Leave out every picture, and output exactly the lines from the line containing "Viewport: 1384px width, 868px height." through the last line of the data.

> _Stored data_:
.....
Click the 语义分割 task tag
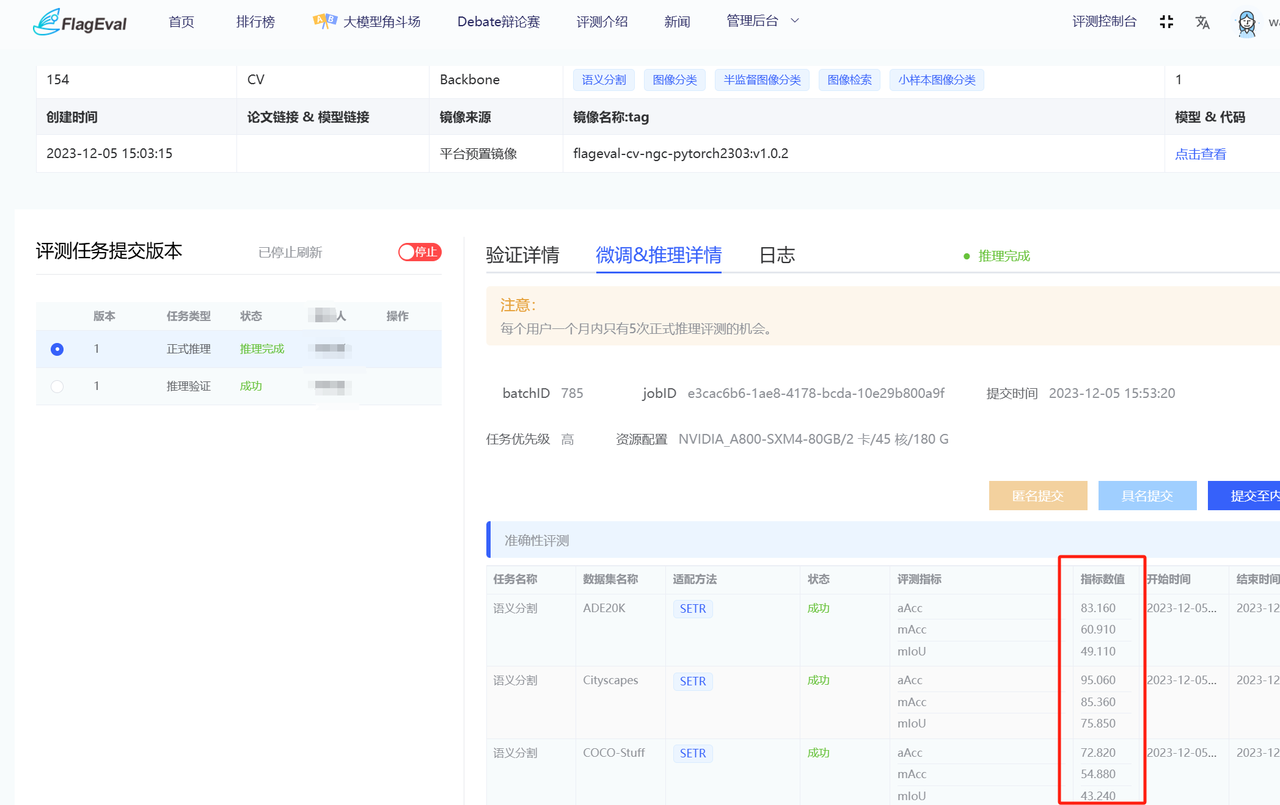Image resolution: width=1280 pixels, height=805 pixels. point(604,80)
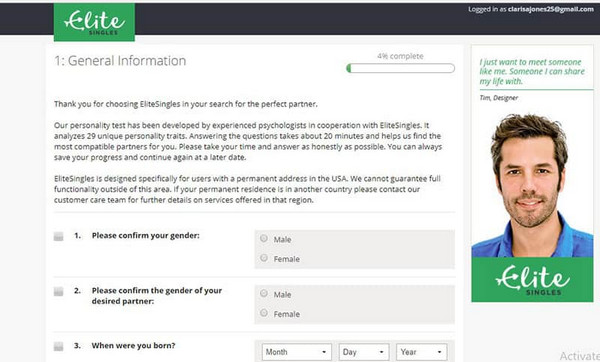600x362 pixels.
Task: Choose Male for desired partner gender
Action: 264,294
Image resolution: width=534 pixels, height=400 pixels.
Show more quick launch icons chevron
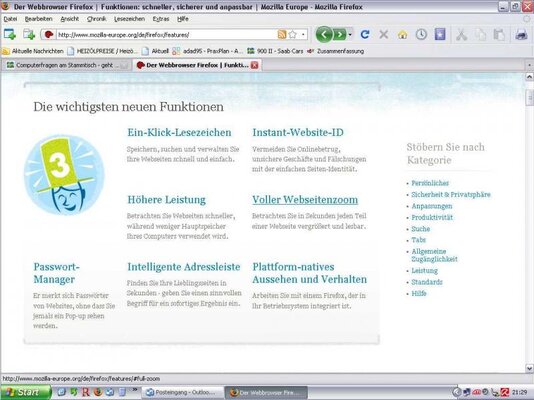(135, 389)
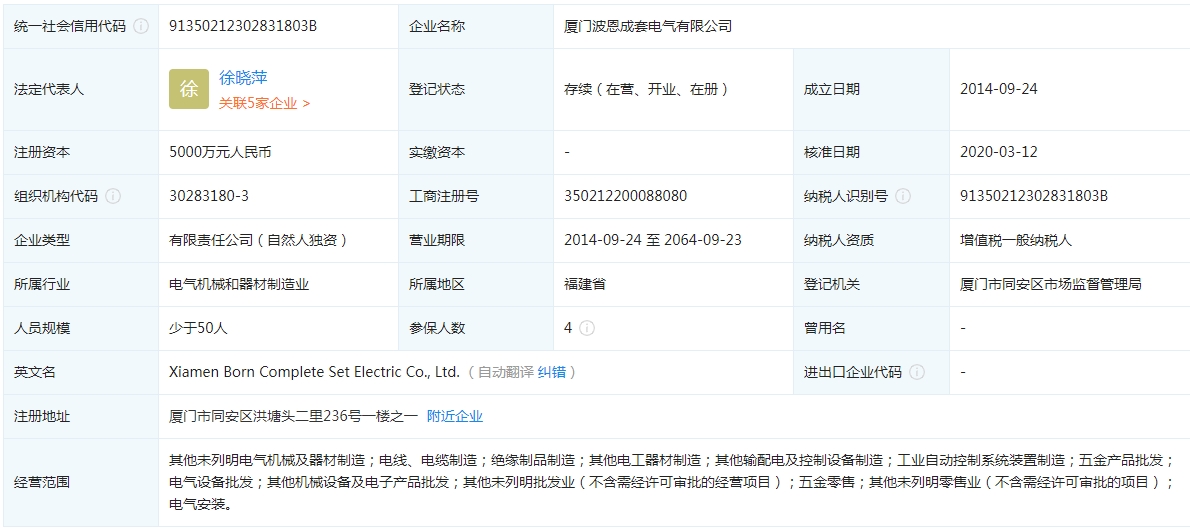Click company name 厦门波恩成套电气有限公司
The width and height of the screenshot is (1190, 529).
tap(648, 26)

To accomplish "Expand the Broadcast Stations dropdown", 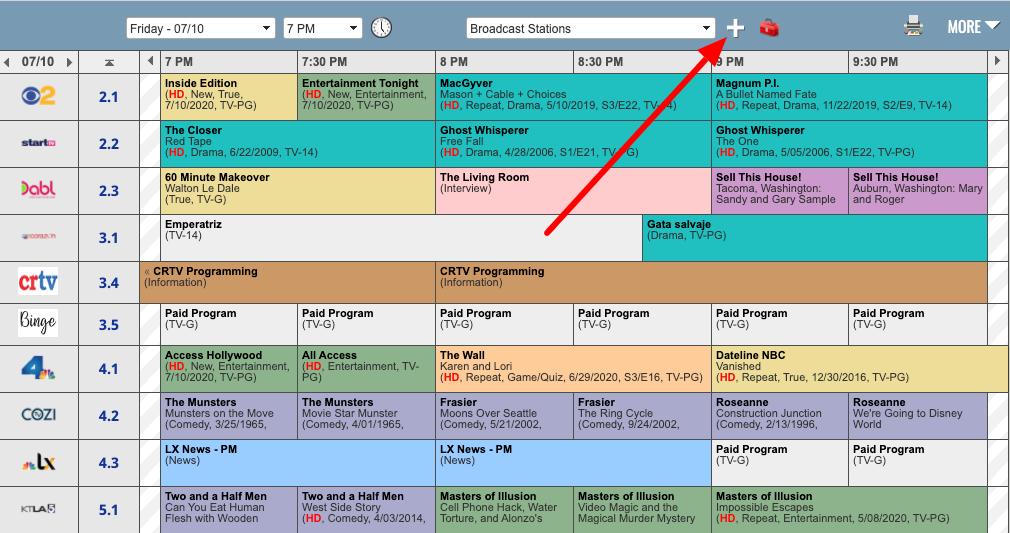I will (x=590, y=29).
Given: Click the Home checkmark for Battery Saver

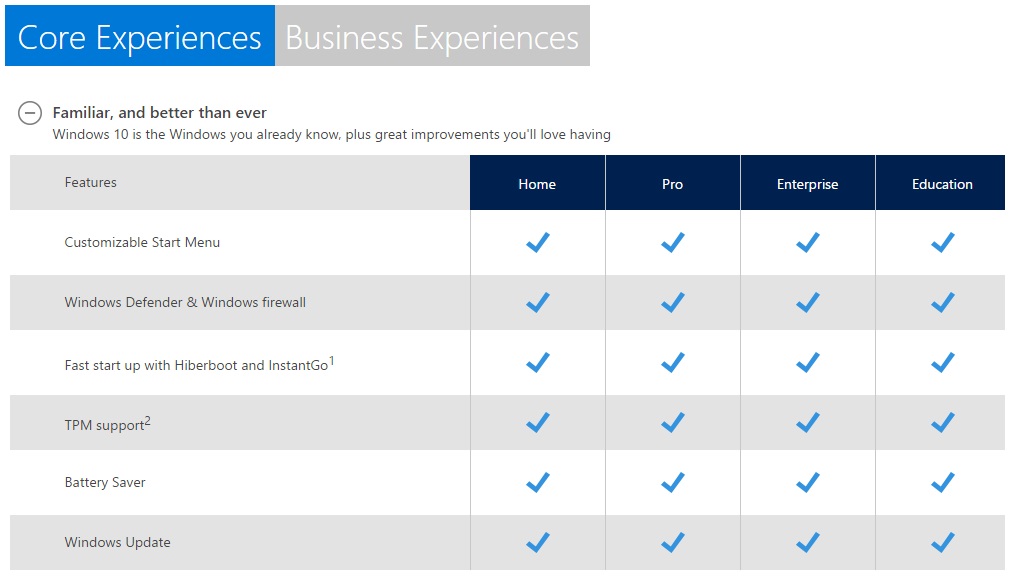Looking at the screenshot, I should click(537, 482).
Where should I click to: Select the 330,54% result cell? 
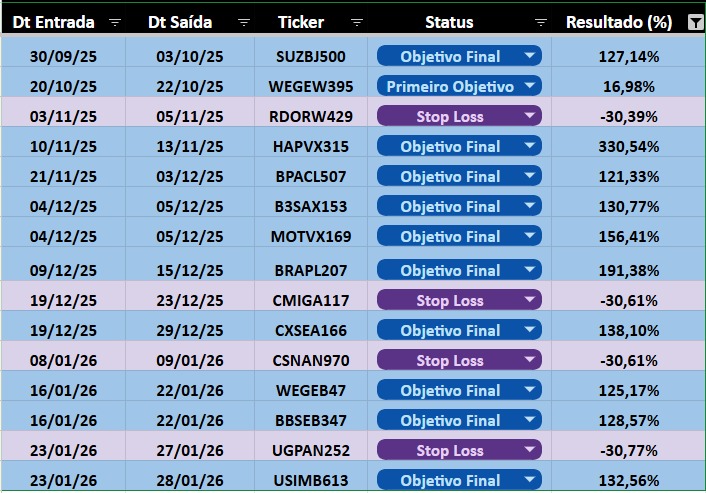(x=630, y=147)
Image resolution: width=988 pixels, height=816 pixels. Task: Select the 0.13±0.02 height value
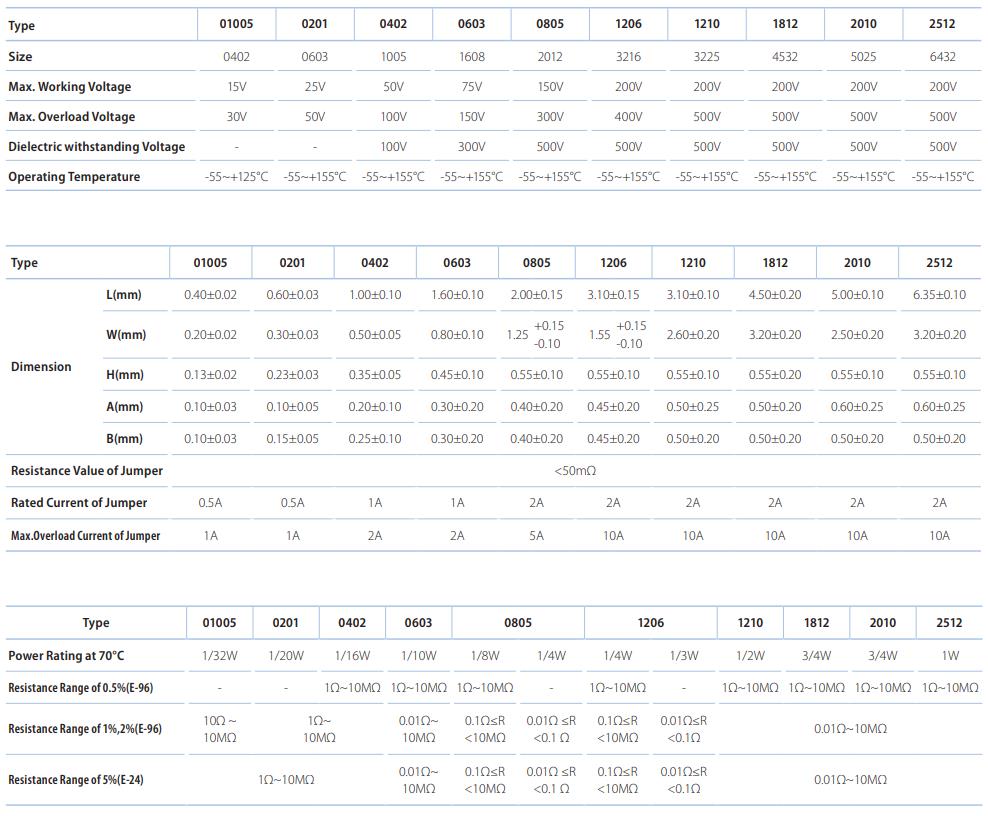[210, 375]
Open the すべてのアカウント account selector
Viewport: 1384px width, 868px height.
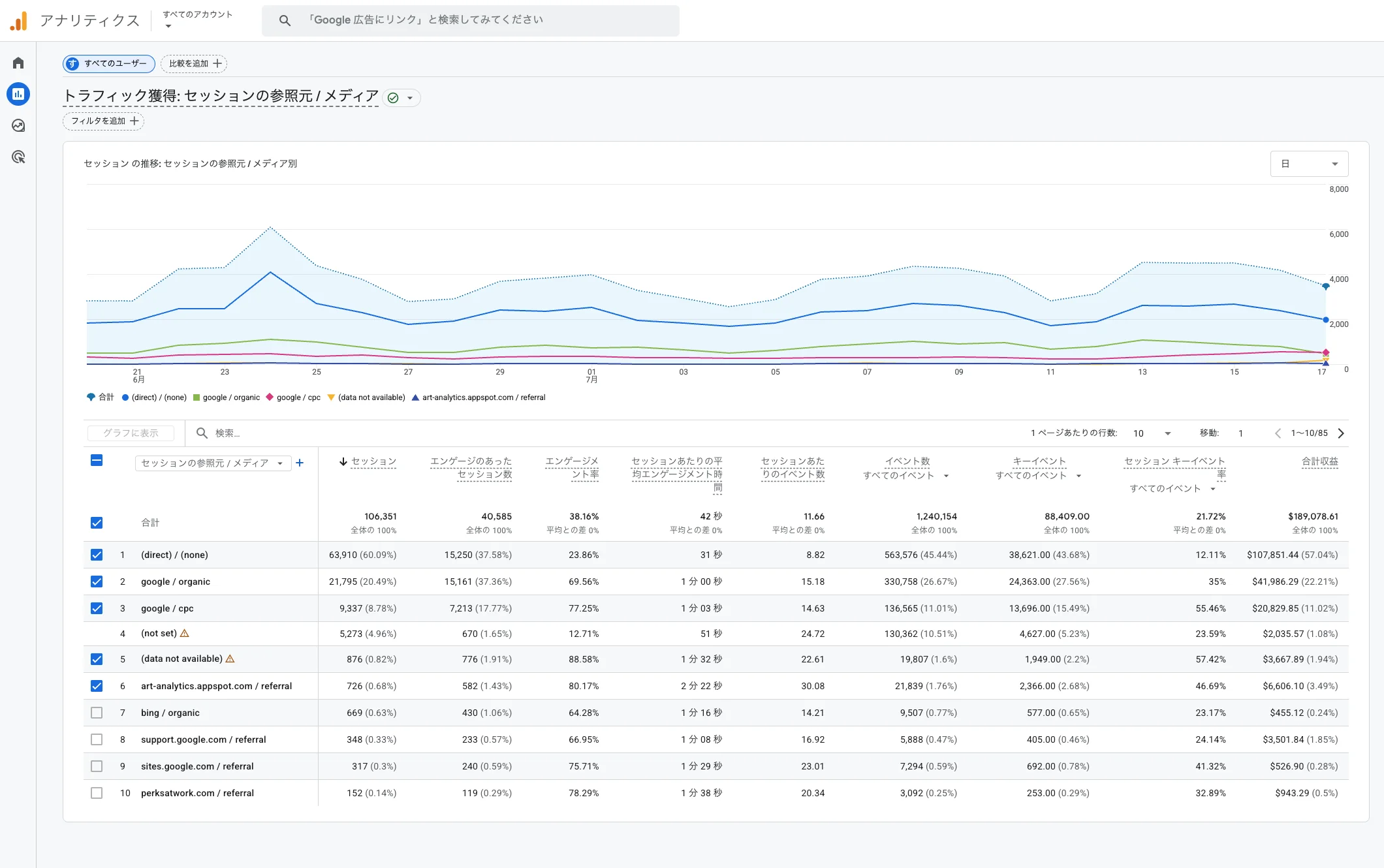point(197,20)
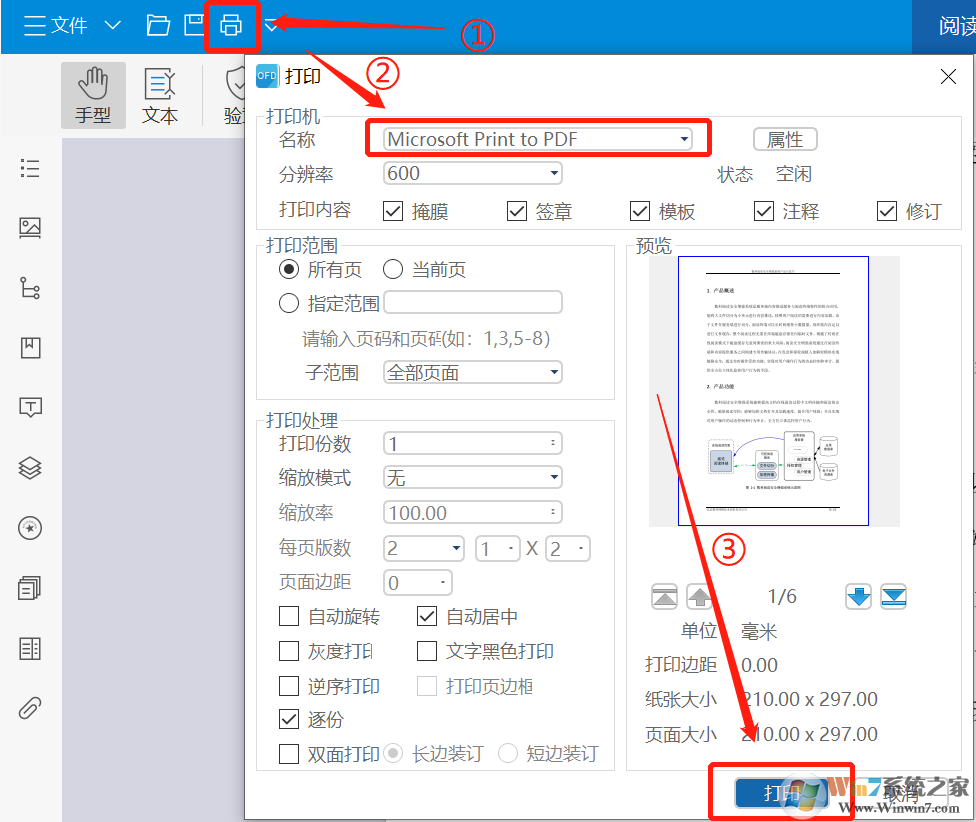
Task: Open the attachments paperclip icon in sidebar
Action: pyautogui.click(x=30, y=708)
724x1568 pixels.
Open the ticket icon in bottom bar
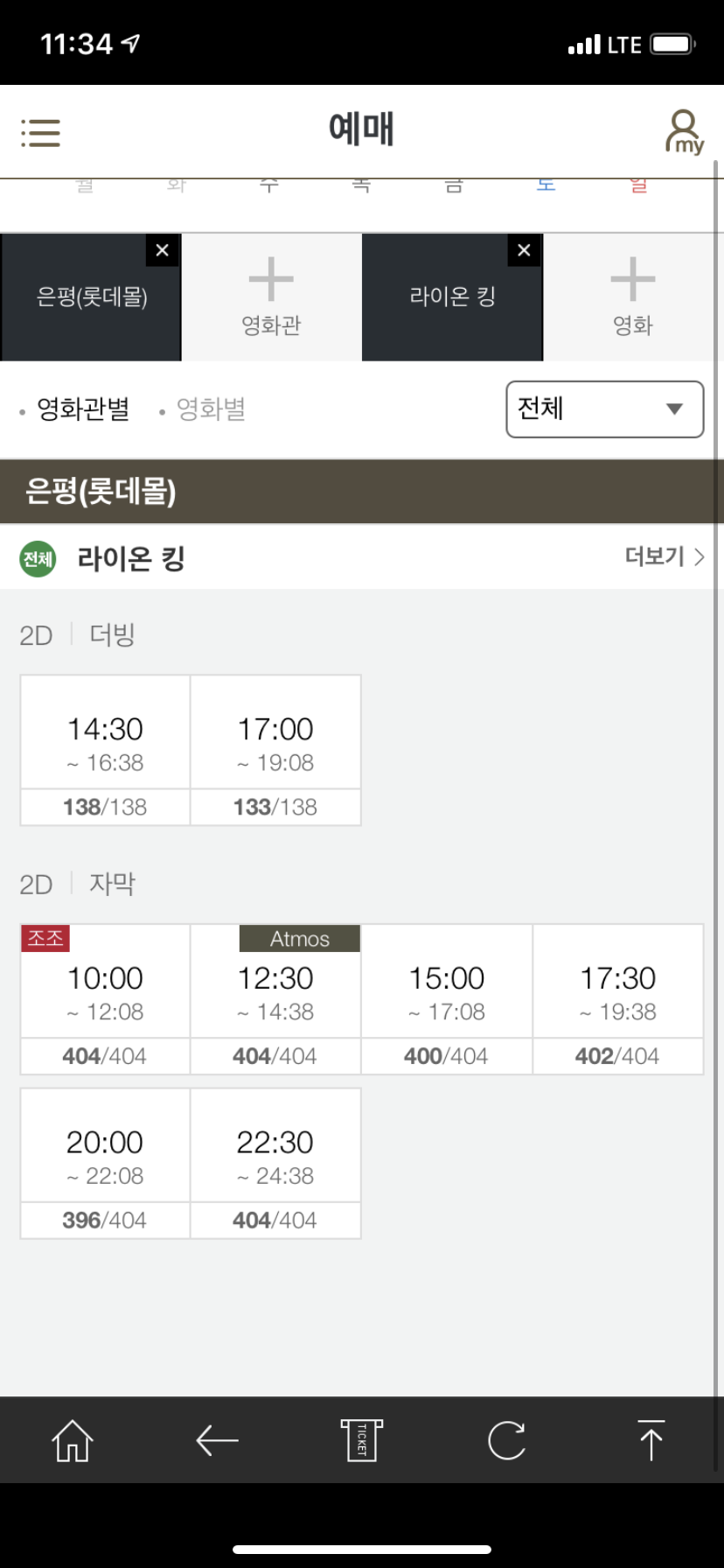pos(362,1440)
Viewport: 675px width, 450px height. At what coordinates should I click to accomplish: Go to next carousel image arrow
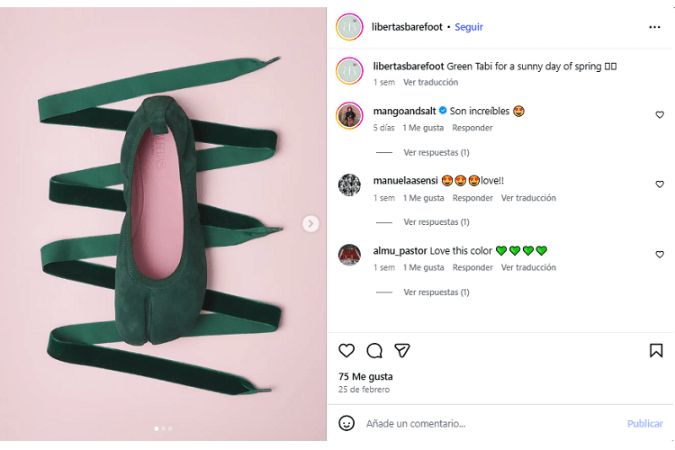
.....
> _Solution to this task_:
Viewport: 1384px width, 868px height.
point(197,20)
Task: Open the attachments paperclip icon in sidebar
Action: pyautogui.click(x=30, y=708)
724x1568 pixels.
Open the ticket icon in bottom bar
pos(362,1440)
Viewport: 675px width, 450px height. At what coordinates should I click to accomplish: Go to next carousel image arrow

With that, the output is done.